Maybe the most interesting historical fact I learned was that the British government brought in a travel ban on American jazz bands in 1935. This was in response to calls from the British Musicians Union to retaliate for a similar American ban on British bands playing over there – but it’s hard not to think that the British public was by far the biggest loser.

Individual soloists (such as Fats or Sidney Bechet) were allowed to travel here, and play with pick-up bands – but this one single fact maybe explains why the kind of ‘Trad Jazz’ my Dad liked lingered on in this country long after American jazz had evolved through swing and bebop into cool jazz by the middle 1950s, when the ban was finally dropped.
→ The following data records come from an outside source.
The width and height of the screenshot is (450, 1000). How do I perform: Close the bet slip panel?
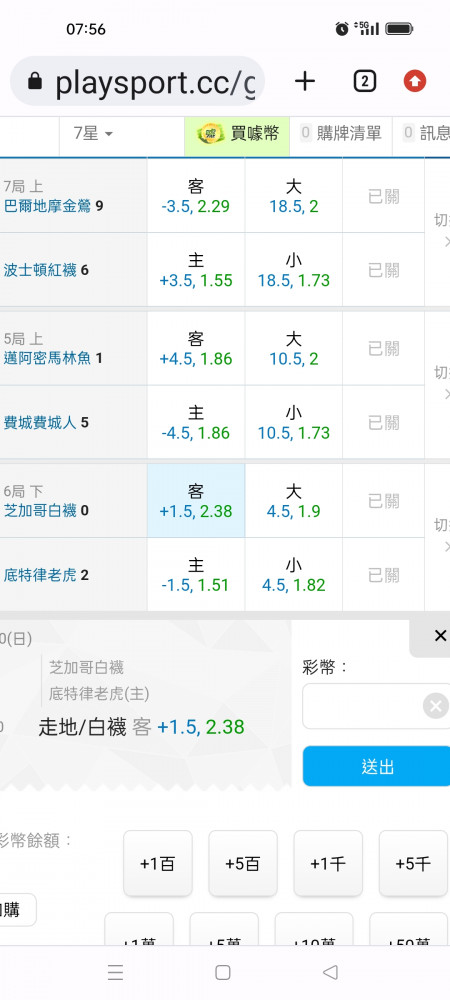point(440,635)
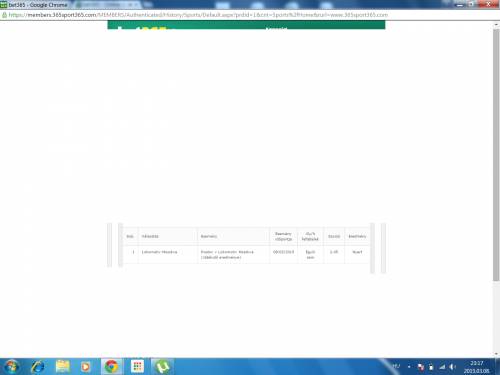Click the page vertical scrollbar thumb
The height and width of the screenshot is (375, 500).
click(496, 155)
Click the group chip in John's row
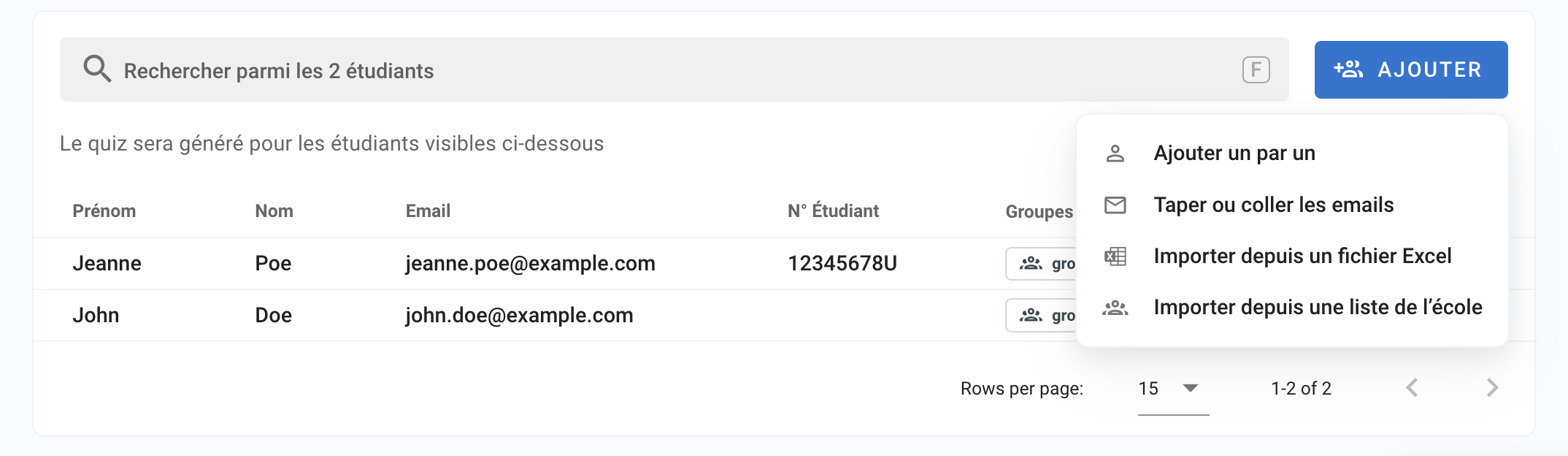This screenshot has height=456, width=1568. tap(1042, 316)
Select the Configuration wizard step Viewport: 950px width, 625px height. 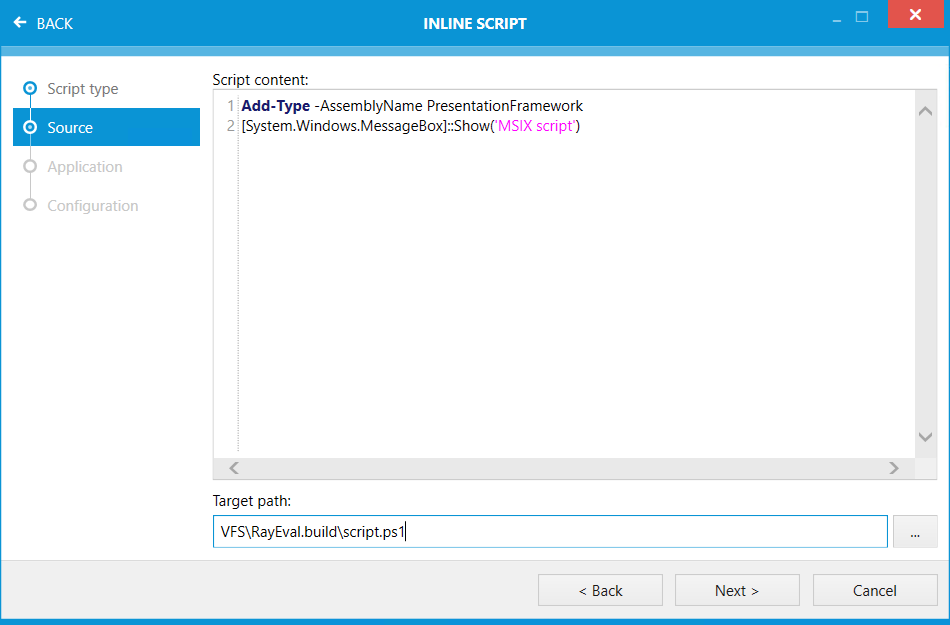coord(93,205)
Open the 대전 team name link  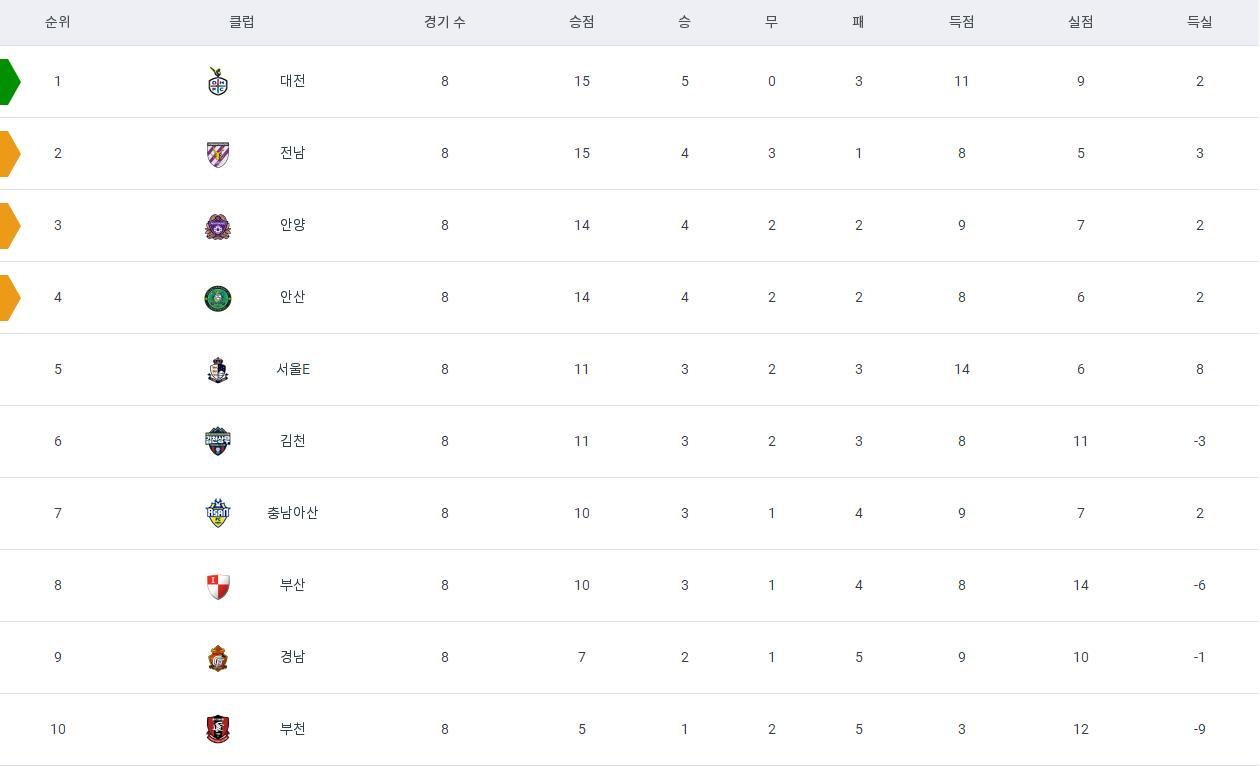click(x=293, y=81)
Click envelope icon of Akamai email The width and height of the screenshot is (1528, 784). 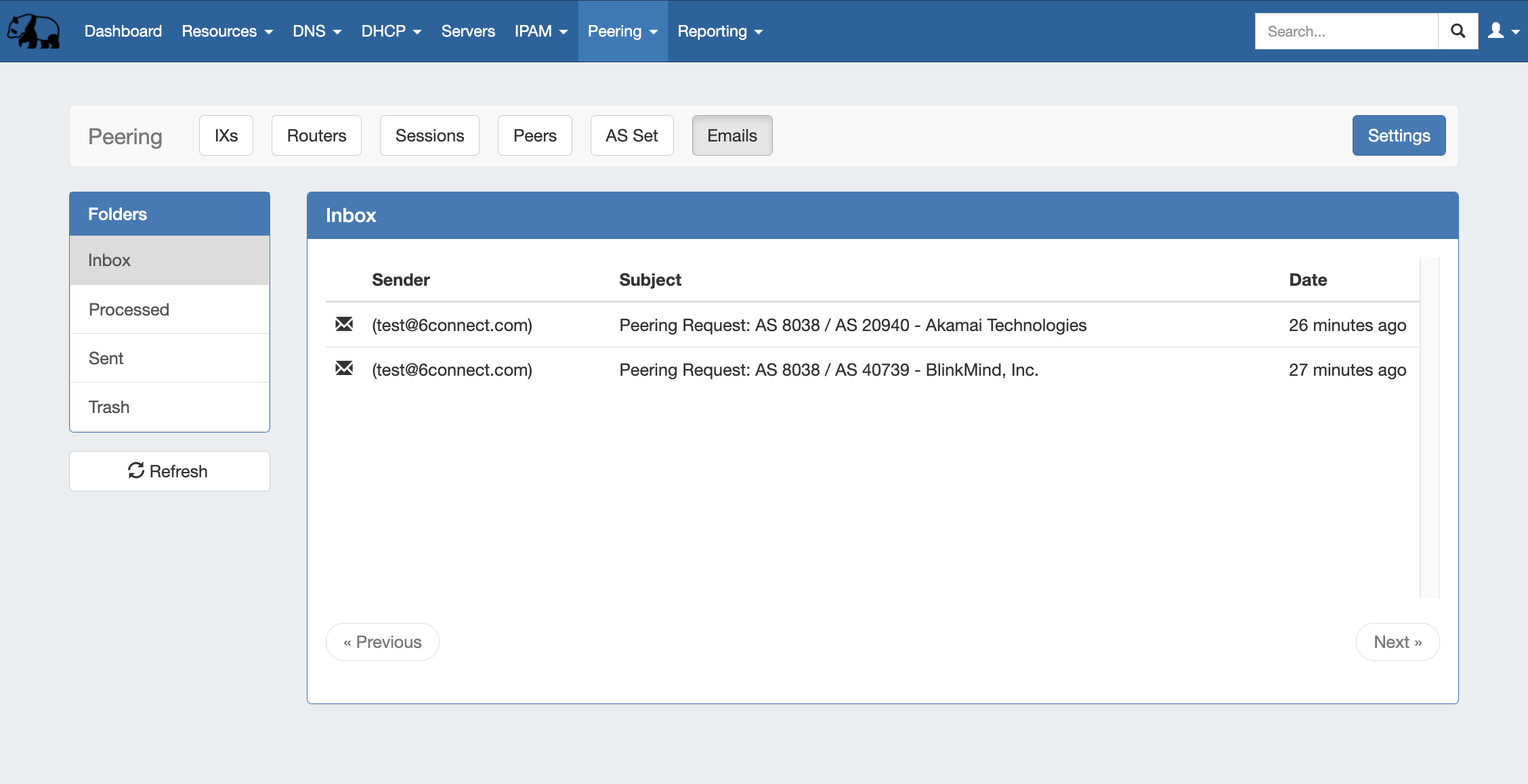[x=344, y=324]
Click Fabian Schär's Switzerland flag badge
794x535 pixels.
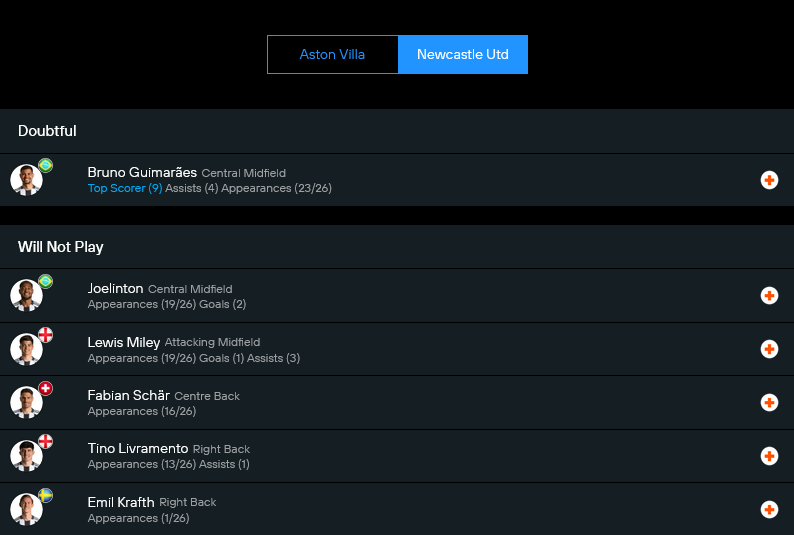pyautogui.click(x=45, y=388)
It helps to explain the oddly reactionary image which British jazz fans acquired by the 1950s (I think of Kingsley Amis and Philip Larkin’s grumpy devotion to the earliest jazz styles).

Premier Swingster 'Full Dress' Console drum kit (1936) courtesy of Sticky Wicket's Classic drum Collection

Premier Swingster ‘Full Dress’ Console drum kit (1936) courtesy of Sticky Wicket’s Classic drum Collection

Two Temple Place

Two Temple Place is on the Embankment, a few hundred yards east of the Savoy Hotel. It is an extraordinary building, worth a visit in its own right.

The American William Waldorf Astor was one of the richest men in the world when he decided to move to England in 1891. He wanted a building with offices which he could use as a base to manage his impressive portfolio of properties in London and so, in 1895, he bought the small Gothic mansion on the Victoria Embankment at Two Temple Place overlooking the River Thames. He commissioned one of the foremost neo-Gothic architects of the late-nineteenth-century, John Loughborough Pearson, to carry out a $1.5 million renovation in order to turn it into the ‘crenellated Tudor stronghold’ we see today.

Two Temple Place, London WC2R 3BD

Two Temple Place, London WC2R 3BD

It is pure pleasure to wander round inside the remarkable building, marvelling at the intricate wood panelling on all the walls and, in particular, on the elaborate staircase – as well as the spectacular stained glass creations in the Long Gallery upstairs.

The staircase at Two Temple Place

The staircase at Two Temple Place

The building is now owned by the Bulldog Trust and every winter they hold a public exhibition. This is the seventh such show, a joint venture with the Arts Society, and brings together artefacts from museums and galleries around the country, not least from the venerable National Jazz Archive in Essex.

The setting is stunning, and the Rhythm and Reaction exhibition is wonderful, informative and uplifting. And it’s all free. What are you waiting for?